It was a very sweet moment, for lots of reasons, but two things have trickled out into my thinking about it:

1) Most of us, most of the time, are not (despite Frank and Nate’s fond imaginings :)) very rational in our beliefs about the world. We base our most deeply felt convictions on the slimmest of anecdotal and experiential evidence. Like most facets of human nature, this tendency is potentially both horrible and redemptive: people can be swayed into ugly convictions, like racism, by a single experience or even by rumors about the behavior of one member of a group, but people can also be persuaded into positive and respectful beliefs by a single good experience.

2) The obvious conclusion to draw would be a sort of “Phew–I did my bit to make the church look good, and I can congratulate myself for a tiny bit of member missionary success.” To my surprise, I’ve found myself instead really grateful for the human connection forged by respect for strong and *conflicting* convictions. I find it difficult to imagine that I would have felt a closer tie to him if I learned that this friend had been baptized–there was such a profound and rich understanding in that moment of acknowledging our differences and affirming that that difference did not require enmity. Which led me to wonder about the Celestial Kingdom, where, if our current thinking is correct, everyone will have accepted some (presumably radically fuller) version of Mormonism. It makes me a little sad to think that, after a lifetime spent learning to tolerate and even welcome variety, we may encounter much less of it. Maybe it would be less jarring to contemplate if I had grown up in Utah, but I really have a hard time imagining what it would be like *not* to be part of a minority religion, *not* to have to do that insider-outsider shift all the time–I really like being one of two Mormons my friend has ever known, with all of the explaining and translating and negotiation that requires. [Then again, my Mormonism seems so different from Adam Greenwood’s or Jonathan Max Wilson’s (or that of many people in my ward) that maybe I’ll have to keep eternally progressing in my translating and negotiating skills!]

Comments

  1. Julie in Austin says:

    Wonderful, absolutely wonderful post. Thank you.

  2. Kristine,
    Nice thoughts. After reading your #1 point I immediately thought of how corporations spend billions of dollars trying to create experiences similar to what you speak of. How much of our purchasing habits are based on those same kinds of experiences? I would imagine much, much more than we think.
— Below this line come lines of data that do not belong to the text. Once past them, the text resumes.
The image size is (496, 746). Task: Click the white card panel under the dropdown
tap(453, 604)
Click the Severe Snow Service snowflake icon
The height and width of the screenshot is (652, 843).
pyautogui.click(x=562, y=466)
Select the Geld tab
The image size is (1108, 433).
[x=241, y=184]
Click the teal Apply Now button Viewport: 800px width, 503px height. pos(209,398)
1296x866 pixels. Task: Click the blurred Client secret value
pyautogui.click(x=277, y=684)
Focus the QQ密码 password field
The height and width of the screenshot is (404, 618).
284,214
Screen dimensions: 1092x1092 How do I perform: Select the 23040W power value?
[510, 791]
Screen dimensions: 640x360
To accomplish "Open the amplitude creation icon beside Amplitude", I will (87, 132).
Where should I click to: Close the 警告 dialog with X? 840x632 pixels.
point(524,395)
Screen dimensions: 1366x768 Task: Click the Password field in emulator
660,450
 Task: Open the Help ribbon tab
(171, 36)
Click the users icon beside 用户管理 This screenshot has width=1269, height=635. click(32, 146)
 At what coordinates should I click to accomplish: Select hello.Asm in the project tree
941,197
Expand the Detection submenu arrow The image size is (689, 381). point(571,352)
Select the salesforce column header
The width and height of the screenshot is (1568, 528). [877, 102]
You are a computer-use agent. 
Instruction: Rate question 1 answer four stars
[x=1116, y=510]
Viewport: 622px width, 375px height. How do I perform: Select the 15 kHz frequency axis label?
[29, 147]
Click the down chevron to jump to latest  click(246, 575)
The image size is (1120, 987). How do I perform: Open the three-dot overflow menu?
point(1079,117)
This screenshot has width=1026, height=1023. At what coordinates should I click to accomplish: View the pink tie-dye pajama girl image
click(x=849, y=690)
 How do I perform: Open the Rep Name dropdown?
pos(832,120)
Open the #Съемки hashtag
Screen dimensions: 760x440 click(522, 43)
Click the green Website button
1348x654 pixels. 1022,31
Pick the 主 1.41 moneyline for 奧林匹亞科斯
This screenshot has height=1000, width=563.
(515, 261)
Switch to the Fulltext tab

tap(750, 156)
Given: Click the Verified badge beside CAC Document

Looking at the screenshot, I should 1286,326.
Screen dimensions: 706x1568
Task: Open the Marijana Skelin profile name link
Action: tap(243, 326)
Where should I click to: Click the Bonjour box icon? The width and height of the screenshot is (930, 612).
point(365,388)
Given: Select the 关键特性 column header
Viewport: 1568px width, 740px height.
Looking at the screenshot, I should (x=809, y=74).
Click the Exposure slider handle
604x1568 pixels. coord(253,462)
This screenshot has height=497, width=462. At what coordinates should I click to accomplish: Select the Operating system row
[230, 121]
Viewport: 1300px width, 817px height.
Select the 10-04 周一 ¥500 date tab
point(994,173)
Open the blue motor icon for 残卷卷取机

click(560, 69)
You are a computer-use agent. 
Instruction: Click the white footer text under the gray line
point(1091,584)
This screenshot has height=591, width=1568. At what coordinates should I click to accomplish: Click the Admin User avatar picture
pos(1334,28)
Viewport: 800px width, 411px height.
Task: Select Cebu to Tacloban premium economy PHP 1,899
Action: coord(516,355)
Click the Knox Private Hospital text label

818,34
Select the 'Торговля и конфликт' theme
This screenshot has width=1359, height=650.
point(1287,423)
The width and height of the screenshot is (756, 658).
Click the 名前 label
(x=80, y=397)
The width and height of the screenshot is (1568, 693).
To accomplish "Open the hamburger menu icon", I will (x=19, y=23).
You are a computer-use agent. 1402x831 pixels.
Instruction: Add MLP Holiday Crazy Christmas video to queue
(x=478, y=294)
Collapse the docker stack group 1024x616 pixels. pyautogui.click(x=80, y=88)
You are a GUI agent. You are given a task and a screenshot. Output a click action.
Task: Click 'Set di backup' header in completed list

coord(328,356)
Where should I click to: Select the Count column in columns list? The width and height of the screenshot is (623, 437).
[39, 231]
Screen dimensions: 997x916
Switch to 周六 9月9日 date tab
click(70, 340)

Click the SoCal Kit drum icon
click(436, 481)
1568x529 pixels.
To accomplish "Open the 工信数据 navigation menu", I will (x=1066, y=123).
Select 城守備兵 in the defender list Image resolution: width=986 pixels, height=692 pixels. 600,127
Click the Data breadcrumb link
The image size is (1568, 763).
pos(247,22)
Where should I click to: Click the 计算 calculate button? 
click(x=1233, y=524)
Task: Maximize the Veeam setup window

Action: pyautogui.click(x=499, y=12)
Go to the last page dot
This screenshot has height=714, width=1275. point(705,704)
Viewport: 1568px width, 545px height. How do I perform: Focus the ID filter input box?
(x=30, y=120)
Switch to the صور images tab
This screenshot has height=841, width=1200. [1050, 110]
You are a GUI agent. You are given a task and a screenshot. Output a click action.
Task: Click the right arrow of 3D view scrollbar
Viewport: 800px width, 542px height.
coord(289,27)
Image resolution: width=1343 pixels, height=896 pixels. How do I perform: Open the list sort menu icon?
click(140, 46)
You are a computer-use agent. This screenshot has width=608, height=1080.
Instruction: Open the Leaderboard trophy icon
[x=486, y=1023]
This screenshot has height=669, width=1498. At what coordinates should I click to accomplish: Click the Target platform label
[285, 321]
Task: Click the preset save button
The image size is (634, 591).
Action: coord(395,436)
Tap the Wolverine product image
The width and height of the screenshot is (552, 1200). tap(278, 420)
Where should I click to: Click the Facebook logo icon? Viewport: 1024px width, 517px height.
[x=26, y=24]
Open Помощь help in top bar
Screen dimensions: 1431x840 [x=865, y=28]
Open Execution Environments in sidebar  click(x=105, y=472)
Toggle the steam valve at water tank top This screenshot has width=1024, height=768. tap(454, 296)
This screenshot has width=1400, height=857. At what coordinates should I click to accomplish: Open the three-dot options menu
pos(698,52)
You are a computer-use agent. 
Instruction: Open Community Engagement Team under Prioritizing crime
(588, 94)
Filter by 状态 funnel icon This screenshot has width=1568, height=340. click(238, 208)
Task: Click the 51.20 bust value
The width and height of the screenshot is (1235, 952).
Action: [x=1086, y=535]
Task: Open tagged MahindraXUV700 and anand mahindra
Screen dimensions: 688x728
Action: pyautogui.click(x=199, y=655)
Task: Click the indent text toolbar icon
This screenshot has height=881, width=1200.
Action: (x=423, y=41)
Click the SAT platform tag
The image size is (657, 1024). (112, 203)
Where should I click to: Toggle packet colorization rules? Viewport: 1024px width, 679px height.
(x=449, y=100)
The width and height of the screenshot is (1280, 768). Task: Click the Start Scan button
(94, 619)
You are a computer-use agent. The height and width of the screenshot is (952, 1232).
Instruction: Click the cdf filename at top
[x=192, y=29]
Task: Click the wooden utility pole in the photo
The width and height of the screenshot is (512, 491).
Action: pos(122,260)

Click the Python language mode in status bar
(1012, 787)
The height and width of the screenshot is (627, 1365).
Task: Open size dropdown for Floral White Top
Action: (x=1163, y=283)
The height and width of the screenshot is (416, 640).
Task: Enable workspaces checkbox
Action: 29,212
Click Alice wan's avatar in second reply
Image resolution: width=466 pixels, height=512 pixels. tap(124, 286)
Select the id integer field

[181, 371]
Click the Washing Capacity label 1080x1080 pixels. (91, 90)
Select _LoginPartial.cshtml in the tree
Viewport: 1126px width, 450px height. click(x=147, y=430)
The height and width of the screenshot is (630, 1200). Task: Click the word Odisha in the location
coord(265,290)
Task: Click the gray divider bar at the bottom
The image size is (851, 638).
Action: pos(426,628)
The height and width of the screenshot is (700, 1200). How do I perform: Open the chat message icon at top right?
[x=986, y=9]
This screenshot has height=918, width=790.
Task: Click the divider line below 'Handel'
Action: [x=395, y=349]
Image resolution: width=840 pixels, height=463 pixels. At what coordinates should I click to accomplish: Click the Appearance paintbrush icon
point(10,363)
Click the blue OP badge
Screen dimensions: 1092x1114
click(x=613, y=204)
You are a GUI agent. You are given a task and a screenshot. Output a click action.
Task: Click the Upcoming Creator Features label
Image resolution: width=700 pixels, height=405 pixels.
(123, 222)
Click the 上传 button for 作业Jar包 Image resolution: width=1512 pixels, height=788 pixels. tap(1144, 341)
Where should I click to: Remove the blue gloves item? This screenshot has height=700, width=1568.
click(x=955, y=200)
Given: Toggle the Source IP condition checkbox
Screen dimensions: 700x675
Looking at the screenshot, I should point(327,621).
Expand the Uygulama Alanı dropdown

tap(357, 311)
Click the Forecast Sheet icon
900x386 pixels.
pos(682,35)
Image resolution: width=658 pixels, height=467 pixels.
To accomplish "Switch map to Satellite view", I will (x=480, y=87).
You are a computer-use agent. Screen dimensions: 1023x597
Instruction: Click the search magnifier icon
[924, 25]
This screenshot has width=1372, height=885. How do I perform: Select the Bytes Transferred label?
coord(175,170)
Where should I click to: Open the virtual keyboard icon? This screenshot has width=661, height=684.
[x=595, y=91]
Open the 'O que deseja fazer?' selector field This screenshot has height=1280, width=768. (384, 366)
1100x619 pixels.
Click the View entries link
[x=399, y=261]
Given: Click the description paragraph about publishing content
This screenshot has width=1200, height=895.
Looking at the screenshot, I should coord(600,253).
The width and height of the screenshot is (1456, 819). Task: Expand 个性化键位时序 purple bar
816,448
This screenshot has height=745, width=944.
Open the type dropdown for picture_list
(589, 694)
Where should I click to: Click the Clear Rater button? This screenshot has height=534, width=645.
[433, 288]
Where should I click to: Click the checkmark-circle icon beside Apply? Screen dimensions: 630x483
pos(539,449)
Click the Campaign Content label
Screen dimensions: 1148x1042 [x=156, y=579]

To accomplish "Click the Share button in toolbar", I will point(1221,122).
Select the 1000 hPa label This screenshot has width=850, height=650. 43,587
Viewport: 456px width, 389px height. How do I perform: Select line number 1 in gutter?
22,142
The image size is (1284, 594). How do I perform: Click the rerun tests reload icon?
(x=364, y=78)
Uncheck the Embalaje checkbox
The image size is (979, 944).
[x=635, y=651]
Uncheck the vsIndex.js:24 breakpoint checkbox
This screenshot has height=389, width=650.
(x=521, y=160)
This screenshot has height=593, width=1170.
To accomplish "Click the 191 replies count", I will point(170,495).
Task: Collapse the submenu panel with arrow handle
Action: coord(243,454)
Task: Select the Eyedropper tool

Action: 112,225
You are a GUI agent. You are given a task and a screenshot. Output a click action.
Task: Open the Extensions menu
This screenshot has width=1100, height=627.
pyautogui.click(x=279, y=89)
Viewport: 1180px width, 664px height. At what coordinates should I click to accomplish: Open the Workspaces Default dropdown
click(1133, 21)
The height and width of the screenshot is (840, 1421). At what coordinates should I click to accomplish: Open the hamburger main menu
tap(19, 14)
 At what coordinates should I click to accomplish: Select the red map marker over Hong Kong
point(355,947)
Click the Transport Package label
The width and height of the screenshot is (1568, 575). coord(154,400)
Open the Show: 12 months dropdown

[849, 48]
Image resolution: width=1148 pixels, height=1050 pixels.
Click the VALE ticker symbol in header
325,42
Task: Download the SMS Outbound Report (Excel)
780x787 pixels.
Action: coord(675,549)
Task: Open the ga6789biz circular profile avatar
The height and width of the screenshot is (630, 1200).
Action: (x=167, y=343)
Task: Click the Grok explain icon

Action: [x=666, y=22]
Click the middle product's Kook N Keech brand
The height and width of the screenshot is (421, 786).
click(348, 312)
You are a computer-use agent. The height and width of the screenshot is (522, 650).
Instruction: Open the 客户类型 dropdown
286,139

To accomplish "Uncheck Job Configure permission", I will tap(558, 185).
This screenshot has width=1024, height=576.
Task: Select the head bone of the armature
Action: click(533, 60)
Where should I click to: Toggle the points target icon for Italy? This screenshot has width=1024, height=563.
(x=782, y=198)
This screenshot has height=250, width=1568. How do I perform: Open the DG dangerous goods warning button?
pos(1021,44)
    It is an interesting psychology that I find myself falling into all the time. I’ll hear someone give their opinion about something and a week later I’m spouting off that same opinion as if it were my own. Next week I’ll be telling someone how I’ve noticed that we can be swayed into ugly convictions, like racism, by a single experience…

  3. I was thinking that if I ran into the captain of my high school football team I would never know it, because I was never friends with any preppy jock types. But then I remembered that the captain of my high school’s football team was the nicest guy in our school and was supremely popular because of it. So nice that he was actually friends with me and my friends! Ha.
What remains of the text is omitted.